Towards integration of time-resolved confocal microscopy of a 3D in vitro microfluidic platform with a hybrid multiscale model of tumor angiogenesis
Fig 3
Calibration and prediction scenario for the cell culture and VEGF concentration data.
Fig 3A shows an example of temporally resolved IncuCyte images used for determining the tumor and endothelial cell number (cell fluorescence shown in red). Fig 3B and 3C show the observed number of TIME and IBC3 cells over time with the calibrated logistic growth model for TIME cells and exponential growth for IBC3 cells. Fig 3D shows the posterior distribution function of parameters inferred using the IncuCyte and ELISA data. The calibrated parameters from Fig 3B and 3C are utilized in the models of VEGF secretion and consumption by IBC3 and TIME cells, respectively, to calibrate VEGF production, consumption, and carrying capacity.
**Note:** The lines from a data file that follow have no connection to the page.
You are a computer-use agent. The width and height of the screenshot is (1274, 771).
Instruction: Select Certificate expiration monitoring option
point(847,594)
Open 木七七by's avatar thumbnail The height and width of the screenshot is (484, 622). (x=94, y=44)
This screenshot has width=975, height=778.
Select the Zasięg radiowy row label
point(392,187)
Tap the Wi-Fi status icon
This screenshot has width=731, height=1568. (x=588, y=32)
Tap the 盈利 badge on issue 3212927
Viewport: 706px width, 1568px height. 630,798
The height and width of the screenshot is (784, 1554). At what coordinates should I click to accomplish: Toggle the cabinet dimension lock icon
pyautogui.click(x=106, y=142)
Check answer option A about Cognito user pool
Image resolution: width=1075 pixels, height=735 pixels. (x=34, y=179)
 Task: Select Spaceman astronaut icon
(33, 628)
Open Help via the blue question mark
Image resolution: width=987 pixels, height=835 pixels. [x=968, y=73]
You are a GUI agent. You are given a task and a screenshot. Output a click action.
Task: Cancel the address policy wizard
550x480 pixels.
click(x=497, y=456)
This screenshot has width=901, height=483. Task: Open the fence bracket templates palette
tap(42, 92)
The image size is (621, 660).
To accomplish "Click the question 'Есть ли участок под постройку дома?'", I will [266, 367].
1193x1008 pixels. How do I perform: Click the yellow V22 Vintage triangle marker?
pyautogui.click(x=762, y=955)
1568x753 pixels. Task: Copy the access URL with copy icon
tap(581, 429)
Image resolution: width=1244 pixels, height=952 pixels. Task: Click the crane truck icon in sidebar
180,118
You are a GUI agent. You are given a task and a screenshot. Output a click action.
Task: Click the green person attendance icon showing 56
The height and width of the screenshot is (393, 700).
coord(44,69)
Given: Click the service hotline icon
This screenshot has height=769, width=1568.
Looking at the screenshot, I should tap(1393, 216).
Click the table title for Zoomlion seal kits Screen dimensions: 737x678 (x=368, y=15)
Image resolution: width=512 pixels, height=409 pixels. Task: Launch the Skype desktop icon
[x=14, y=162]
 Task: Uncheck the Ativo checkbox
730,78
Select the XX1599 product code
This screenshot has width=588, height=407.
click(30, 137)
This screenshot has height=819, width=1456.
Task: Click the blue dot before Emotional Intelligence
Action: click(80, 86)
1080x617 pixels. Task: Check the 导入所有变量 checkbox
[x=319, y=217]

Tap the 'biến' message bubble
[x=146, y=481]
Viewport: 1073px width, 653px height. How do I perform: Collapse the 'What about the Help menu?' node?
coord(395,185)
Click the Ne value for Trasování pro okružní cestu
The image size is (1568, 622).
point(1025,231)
These posterior distributions are sampled to propagate uncertainty in the ODE models of VEGF secretion and consumption, with the one standard deviation confidence intervals shown in Fig 3E. The VEGF concentration models for tumor and endothelial cell have an average relative error of 11% and 16.7%, respectively. The calibrated parameter distributions for VEGF production and consumption are integrated back into the hybrid multiscale angiogenesis model for subsequent analysis.